Mieszkańcy większość remontów wykonywali we własnym zakresie i za własne pieniądze. Mieszkańcy za własne pieniądze wstawiali nowe okna i drzwi, doprowadzili wodę, wykonali instalację centralnego ogrzewania, zbudowali szamba. Ostatnio wymieniali instalację elektryczną, bo elektrownia groziła odcięciem prądu.

Budynek do niedawna był w zarządzie Urzędu Gminy w Lipnie. Gmina jednak kilka miesięcy temu z tego zrezygnowała. Mieszkańcy od miesięcy nie płacą czynszu, bo nikt się o pieniądze nie dopomina. Boją się jednak, że ktoś się kiedyś o zaległe czynsze upomni.

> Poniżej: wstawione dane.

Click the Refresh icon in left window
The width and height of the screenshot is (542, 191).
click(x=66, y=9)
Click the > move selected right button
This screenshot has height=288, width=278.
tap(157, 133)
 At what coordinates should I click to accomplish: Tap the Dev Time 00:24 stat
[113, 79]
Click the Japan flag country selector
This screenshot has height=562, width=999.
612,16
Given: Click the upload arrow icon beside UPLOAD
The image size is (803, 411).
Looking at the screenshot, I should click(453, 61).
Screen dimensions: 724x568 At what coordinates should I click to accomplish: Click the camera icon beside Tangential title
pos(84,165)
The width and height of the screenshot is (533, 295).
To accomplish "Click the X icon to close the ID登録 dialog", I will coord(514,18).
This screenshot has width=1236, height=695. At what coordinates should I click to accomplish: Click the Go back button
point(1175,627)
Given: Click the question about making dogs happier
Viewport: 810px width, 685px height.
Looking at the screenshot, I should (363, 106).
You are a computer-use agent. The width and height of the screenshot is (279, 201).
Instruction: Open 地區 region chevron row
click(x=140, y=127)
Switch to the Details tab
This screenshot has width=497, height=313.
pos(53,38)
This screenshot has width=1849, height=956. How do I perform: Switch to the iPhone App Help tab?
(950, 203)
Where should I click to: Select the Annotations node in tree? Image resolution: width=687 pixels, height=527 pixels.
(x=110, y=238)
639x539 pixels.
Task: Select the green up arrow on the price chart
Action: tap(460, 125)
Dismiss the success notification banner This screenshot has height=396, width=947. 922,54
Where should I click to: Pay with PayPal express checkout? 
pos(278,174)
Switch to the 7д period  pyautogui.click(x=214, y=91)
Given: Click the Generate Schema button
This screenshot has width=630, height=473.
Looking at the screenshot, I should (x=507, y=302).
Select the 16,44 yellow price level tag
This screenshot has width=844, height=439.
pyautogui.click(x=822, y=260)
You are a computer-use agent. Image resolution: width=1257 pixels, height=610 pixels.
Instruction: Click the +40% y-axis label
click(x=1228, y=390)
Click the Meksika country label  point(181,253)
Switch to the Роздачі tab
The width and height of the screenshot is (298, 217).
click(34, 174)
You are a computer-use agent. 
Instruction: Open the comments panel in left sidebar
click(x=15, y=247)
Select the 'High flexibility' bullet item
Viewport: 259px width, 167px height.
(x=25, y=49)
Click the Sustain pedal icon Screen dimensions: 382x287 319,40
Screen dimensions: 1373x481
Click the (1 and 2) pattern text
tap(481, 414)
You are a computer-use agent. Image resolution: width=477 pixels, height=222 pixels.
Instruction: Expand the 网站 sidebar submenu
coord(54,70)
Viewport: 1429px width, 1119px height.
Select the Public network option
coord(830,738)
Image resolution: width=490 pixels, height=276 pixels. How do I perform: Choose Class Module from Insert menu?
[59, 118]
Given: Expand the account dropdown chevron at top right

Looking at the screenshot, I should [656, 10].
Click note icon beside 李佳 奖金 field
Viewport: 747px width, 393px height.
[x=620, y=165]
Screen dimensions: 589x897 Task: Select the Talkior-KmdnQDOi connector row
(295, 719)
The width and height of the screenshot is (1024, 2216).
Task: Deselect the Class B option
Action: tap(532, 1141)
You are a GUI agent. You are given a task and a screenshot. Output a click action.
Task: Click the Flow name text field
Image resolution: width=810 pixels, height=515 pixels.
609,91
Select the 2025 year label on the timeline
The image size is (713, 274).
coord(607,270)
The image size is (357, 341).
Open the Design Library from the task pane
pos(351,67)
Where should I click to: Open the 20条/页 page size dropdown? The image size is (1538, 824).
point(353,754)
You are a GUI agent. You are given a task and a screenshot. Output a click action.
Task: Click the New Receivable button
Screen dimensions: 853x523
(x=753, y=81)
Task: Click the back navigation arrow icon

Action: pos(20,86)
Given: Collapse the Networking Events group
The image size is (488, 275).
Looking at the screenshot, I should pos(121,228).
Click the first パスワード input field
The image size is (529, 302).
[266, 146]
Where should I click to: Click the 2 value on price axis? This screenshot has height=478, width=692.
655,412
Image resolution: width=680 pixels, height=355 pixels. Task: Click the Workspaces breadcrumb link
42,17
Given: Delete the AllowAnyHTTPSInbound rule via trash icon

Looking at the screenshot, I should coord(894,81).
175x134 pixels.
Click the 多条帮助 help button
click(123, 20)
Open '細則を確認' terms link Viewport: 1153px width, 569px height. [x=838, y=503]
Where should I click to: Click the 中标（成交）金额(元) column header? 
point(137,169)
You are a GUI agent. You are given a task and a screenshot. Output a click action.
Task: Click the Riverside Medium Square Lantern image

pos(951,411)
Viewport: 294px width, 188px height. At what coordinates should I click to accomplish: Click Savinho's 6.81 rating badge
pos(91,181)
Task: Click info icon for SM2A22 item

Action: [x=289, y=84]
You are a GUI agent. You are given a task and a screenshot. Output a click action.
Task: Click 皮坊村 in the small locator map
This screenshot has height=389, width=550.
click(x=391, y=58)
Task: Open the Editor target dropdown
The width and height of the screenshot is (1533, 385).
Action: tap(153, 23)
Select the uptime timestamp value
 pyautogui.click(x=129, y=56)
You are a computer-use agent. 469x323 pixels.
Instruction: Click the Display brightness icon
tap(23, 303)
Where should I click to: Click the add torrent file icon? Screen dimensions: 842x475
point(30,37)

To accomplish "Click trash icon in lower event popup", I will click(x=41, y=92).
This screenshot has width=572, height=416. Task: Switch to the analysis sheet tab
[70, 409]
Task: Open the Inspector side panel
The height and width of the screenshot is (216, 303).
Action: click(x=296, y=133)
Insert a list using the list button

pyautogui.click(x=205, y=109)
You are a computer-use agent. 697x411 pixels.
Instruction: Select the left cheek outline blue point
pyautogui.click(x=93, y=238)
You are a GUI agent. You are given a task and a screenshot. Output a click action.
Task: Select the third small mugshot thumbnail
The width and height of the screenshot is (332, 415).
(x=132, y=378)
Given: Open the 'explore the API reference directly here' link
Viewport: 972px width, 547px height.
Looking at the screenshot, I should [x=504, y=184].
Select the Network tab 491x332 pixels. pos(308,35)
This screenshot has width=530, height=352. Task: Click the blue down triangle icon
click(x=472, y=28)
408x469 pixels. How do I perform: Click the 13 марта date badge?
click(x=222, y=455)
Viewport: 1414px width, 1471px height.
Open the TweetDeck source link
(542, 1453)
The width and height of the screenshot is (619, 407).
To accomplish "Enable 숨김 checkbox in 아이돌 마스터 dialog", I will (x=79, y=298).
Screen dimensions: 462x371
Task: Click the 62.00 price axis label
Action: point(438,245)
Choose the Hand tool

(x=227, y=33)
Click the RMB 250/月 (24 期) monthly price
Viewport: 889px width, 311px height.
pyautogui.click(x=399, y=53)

Niedawno Ryszard Kołodziejczyk, pełniący obowiązki rzecznika prasowego Agencji Nieruchomości Rolnych w Bydgoszczy zapewniał nas, że tego nie powinni się bać. Od rzecznika dowiedzieliśmy się też, że przygotowywane są nowe umowy najmu.
Mieszkańcy jednak do dzisiaj nie dostali umów. Wciąż też nie wiedzą, kiedy będzie załatwiona ich prośba o wykup mieszkań. Wczoraj zatelefonowaliśmy do Agencji Nieruchomości Rolnych w Bydgoszczy. Rzecznika prasowego nie było, informacji na temat Kolankowa nie otrzymaliśmy.

Zapytaliśmy więc wójta gminy Lipno Andrzeja Szychulskiego, czy Agencja Nieruchomości Rolnych prowadziła z nim rozmowy na temat ponownego przejęcia czworaków, bo o tym zapewniał nas kilka tygodni temu Ryszard Kołodziejczyk. - Do dzisiaj nikt z agencji ze mną się nie skontaktował - odparł wójt.

Mieszkańcy są zbulwersowani bezczynnością urzędników z ANR w Bydgoszczy. - Ciągle jesteśmy zwodzeni - skarży się Małgorzata Błaszczyk - Zielińska. I zapowiada, że sprawy tak nie pozostawi.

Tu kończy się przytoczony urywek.